I have a pentadiagonal symmetric matrix , with elements on the diagonal, on the 1st upper-diagonal and 1st lower-diagonal and at the n-th upper and lower diagonal. ( n changes values from one matrix to an other but the form of the matrices is always pentadiagonal )
For example for a 6x6 matrix, if n=4 I have this matrix. ( Notice that A[4,3]=A[3,4]=0 not -0.09) \begin{pmatrix} \ 32.18 & -0.09 & 0 & -16 & 0 &0 \\ -0.09 & 32.18 & -0.09 & 0 & -16& 0 \\ 0 & -0.09 & 32.18 & 0 & 0 & -16 \\ -16 & 0 & 0 & 32.18 & -0.09 & 0 \\0 & -16 & 0 & -0.09 & 32.18 & -0.09 \\ 0 & 0 & -16 & 0 & -0.09 & 32.18 \end{pmatrix}
Is there any way to calculate the A*x product where x is a (6x1) vector, ignoring the multiplications by zeros no matter what the value of n is?

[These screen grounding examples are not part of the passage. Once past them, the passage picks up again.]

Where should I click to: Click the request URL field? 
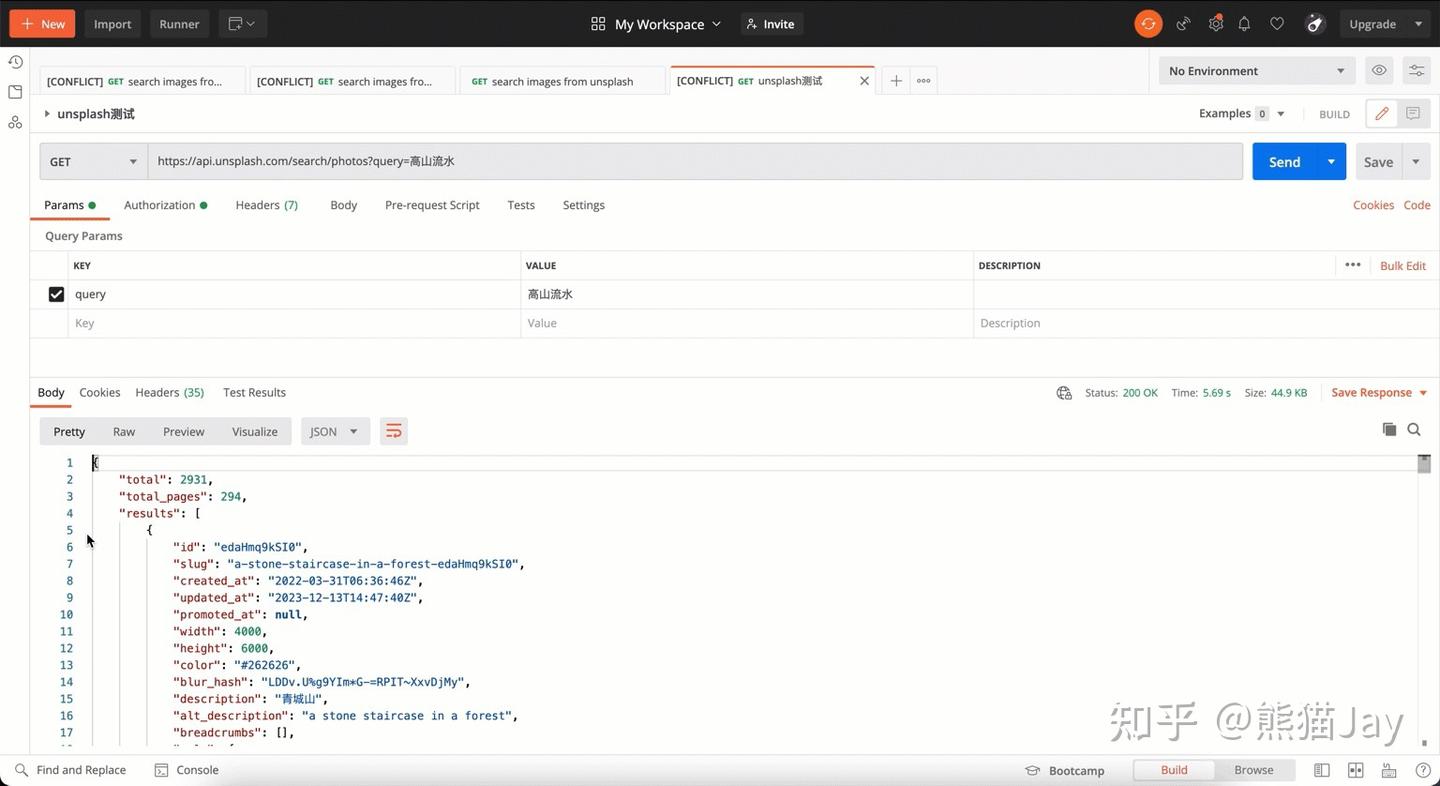coord(695,162)
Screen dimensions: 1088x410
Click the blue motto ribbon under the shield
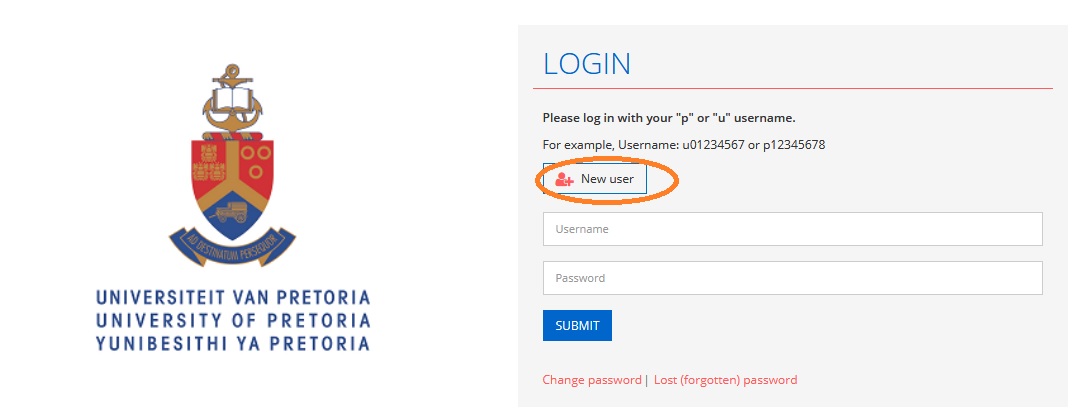click(232, 241)
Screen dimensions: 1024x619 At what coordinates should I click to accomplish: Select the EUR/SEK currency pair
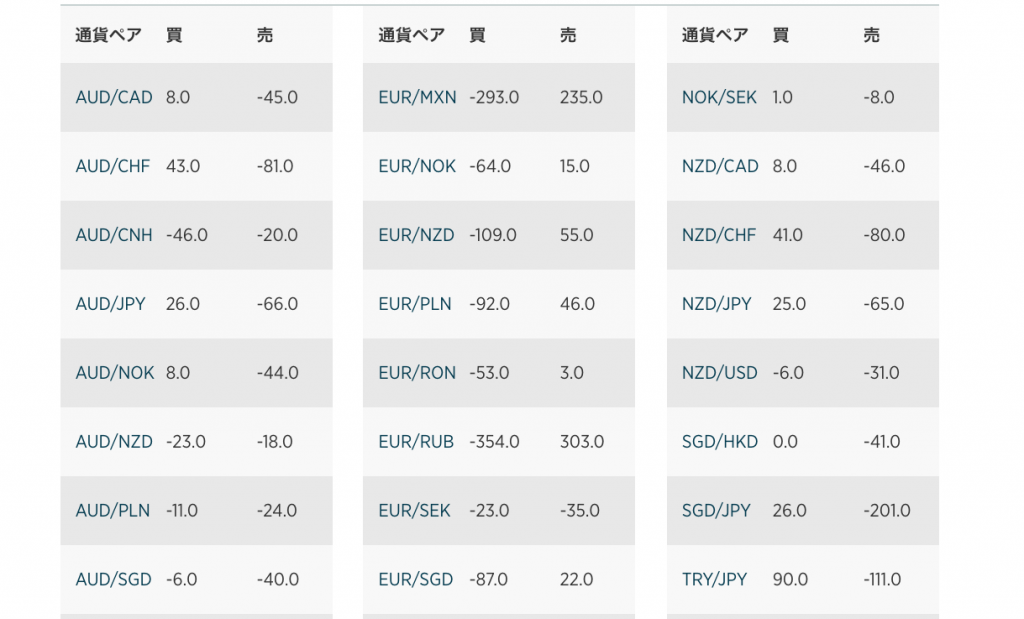414,511
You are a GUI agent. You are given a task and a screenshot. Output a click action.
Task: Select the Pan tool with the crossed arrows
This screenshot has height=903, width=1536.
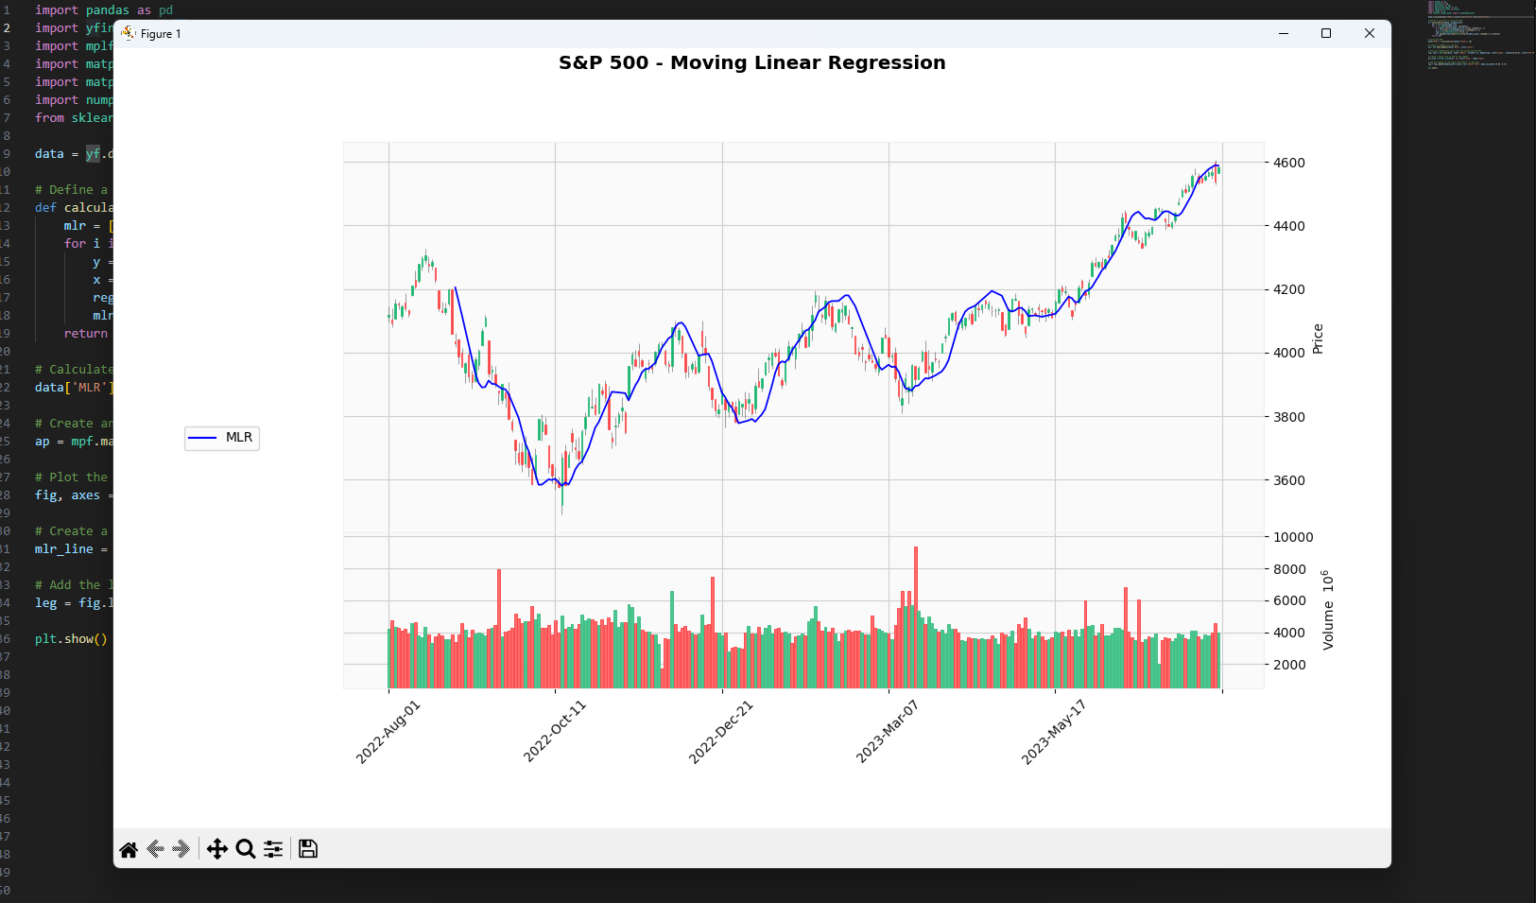tap(217, 848)

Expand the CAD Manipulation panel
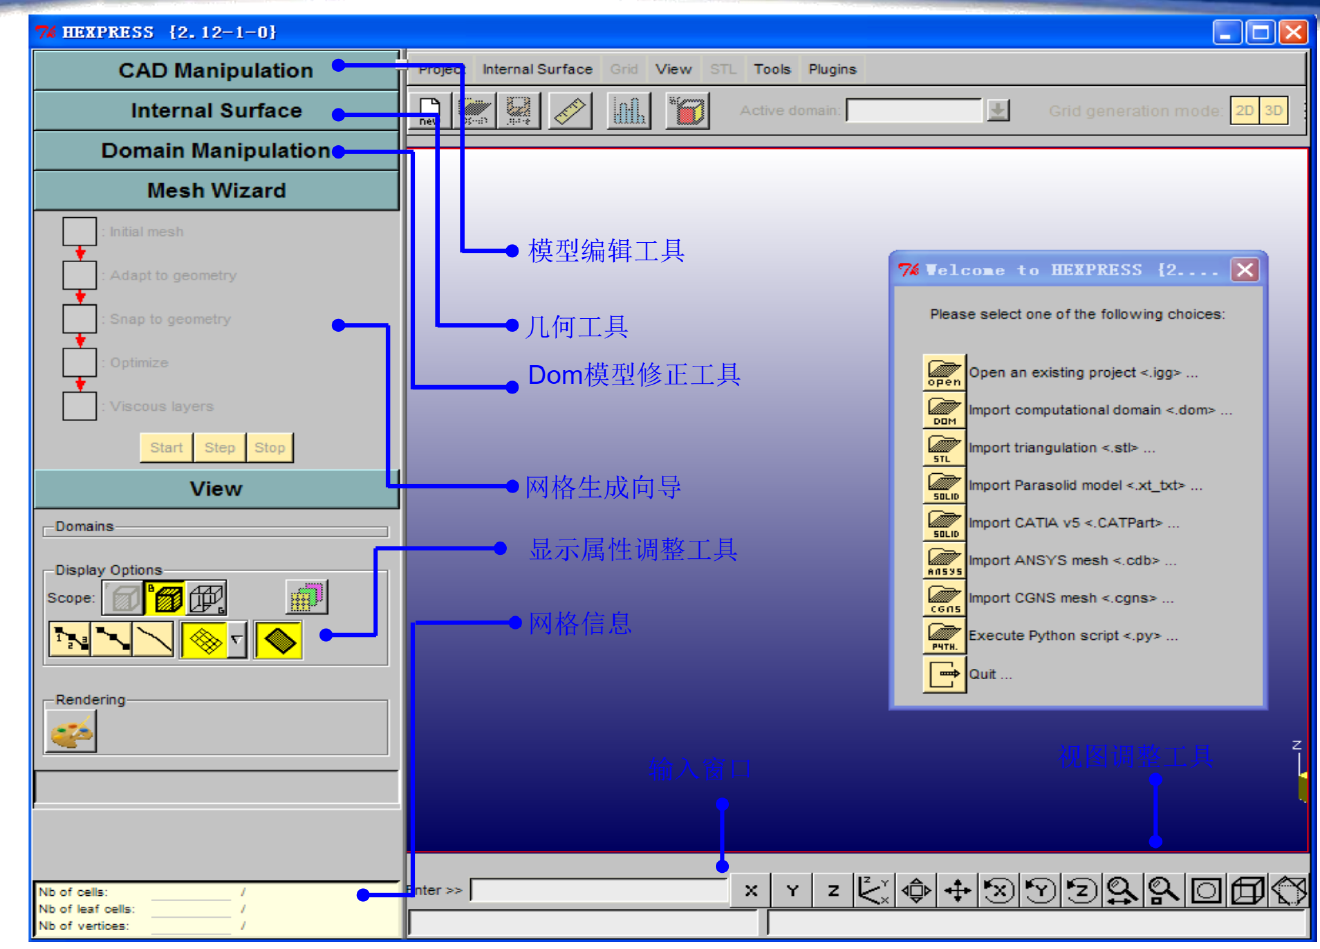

In your particular case, you can partition the matrix into $$ M = \left[\begin{array}{ccc|ccc} \ 32.18 & -0.09 & 0 & -16 & 0 &0 \\ -0.09 & 32.18 & -0.09 & 0 & -16& 0 \\ 0 & -0.09 & 32.18 & 0 & 0 & -16\\ \hline -16 & 0 & 0 & 32.18 & -0.09 & 0 \\0 & -16 & 0 & -0.09 & 32.18 & -0.09 \\ 0 & 0 & -16 & 0 & -0.09 & 32.18 \end{array}\right] = \pmatrix{A & -16 I\\ -16I & A}. $$ If you partition the column-vector $x$ into $x = (x_1,x_2)$, each vector size $3$, then we have $$ Mx = \pmatrix{A & -16I\\-16I & A} \pmatrix{x_1\\x_2} = \pmatrix{Ax_1 - 16x_2\\-16x_1 + Ax_2}. $$ Also, with the vectorization operator $\operatorname{vec}:\Bbb R^{3 \times 2} \to \Bbb R^6$, we have $$ Mx = \operatorname{vec}(A\operatorname{vec}^{-1}(x) + \operatorname{vec}^{-1}(x)B), $$ where $B = \pmatrix{0&-16\\-16 & 0}$. Perhaps these ideas generalize.